A bit better, sure, but probably still nothing special. People playfully hurting each other, but no actual harm done.
Now, try and think of this: how would you change/remix slapsies to make people care for each other instead? And again, what if a whole city could play this new game?
Maybe now you see what we are getting at. Or at least let us know what you see through #gchangers
This is nothing new, there are plenty of people and organisations out there trying to “harness” games and playfulness to a variety of awesome, useful, edifying, boring, unsavoury ends. And we’ll be doing that too, which, implicitly, will also teach you how to neutralise those unsavoury type of game-like systems. You can look at this presentation for a few good examples, and at this video for a few possibly evil ones.
Some are more game-like (or “gameful”), emphasising rules, and some are more playful, emphasising freedom, but these two dimensions feed each other just as constraints feed creativity. Now try and pinpoint them on this graph on the left (the full paper explaining it is here ), and know there’s nothing wrong with either, but there is all the design difference in the world. Do you want to design for compliance? For training? For rule-breaking? For exploration? It all depends on the purpose you want to achieve, and the people you want to work/play with.
But let’s start with the person you know best: asking how many different ways of playing you know would possibly yield to many to list, but which one is your favourite, and which you like the least? Which is the most freeing and the most addictive? And what kind of behaviours do they encourage? Try and pinpoint these on the graph too, and share your graphs and thoughts on why on #gchangers
As we have seen, play is powerful (and sometimes can also be insidious). It has this peculiar character of not only “showing” things through words and images, but also of making strong, subtle arguments through doing, through process (this is what game scholar Ian Bogost calls “procedural rethorics” , if you want to look more deeply into that), to actually make people do things.
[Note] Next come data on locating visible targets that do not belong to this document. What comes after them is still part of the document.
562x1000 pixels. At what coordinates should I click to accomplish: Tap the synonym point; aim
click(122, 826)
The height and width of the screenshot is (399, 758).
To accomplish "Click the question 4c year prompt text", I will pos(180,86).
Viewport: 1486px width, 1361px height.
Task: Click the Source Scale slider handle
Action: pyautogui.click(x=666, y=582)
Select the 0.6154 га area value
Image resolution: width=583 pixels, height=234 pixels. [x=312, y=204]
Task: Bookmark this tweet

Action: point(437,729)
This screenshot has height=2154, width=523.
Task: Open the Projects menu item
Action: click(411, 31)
Things like relentlessly crushing candies or going around looking for pocket monsters, of course, but there’s opportunity for much more, for good or bad.
However, playful design is 2nd Order Design: you don’t design behaviours directly, instead you design rules and aesthetics, and then leave other people to make of them whatever they may. And so we come back to the slapsies game and its variants: it is actually quite easy to come up with random, playful stuff, but the hard part is to make it so that it actually makes a meaningful connection for the people you want to work/play with.
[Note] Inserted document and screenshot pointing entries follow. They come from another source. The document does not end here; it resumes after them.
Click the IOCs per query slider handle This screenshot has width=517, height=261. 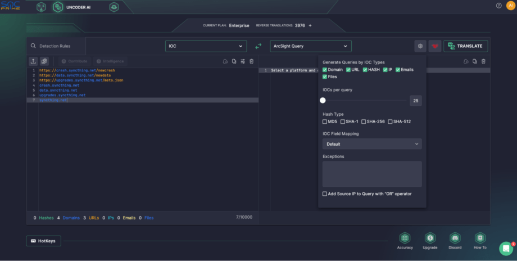[323, 101]
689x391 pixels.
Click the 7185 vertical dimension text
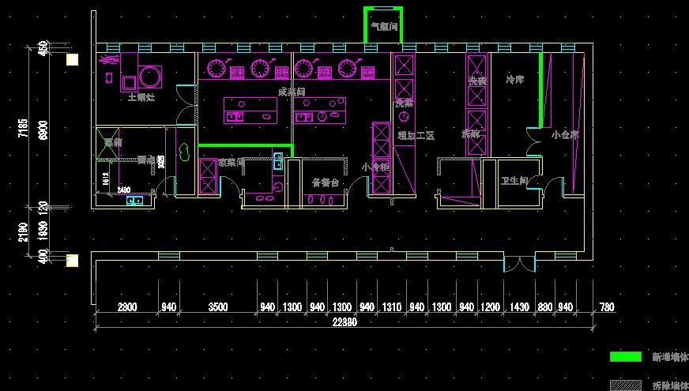point(23,128)
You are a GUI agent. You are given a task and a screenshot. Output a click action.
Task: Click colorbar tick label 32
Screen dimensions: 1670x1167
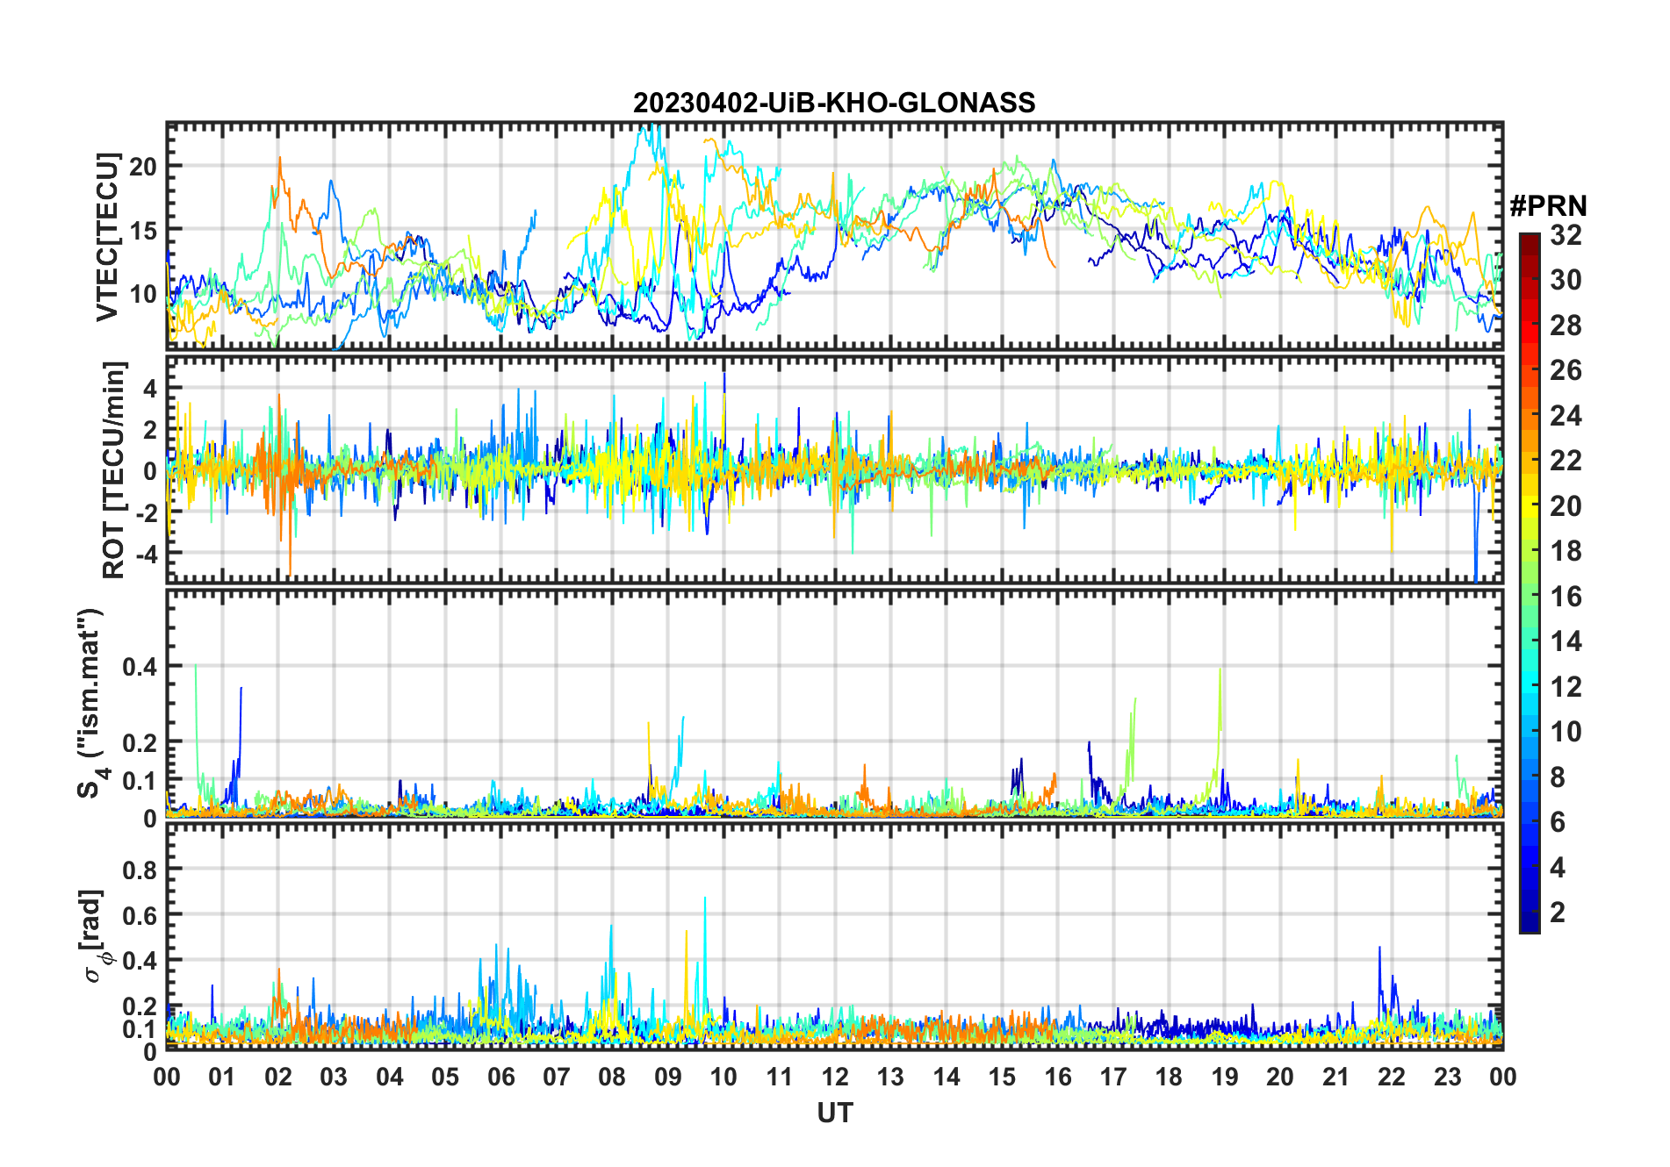(x=1566, y=235)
And there comes the “Design Thinking” part of this course. These people at Stanford have formalised the process quite a while ago, so try and run this with your red-handed friend from Mission 1 (or with your ball-throwing group of friends, or even with the people that gave you weird looks while you were playing in the public square, if you can). It involves chatting, sketching and prototyping, and will give you a good idea of what a “baseline” design process looks like.
Just change the topic slightly, and instead of “the gift-giving experience”, discuss this: what story do you want to make happen in the real world through play?
Let us also know what are your stories, and what your prototypes look like, sharing them via #gchangers.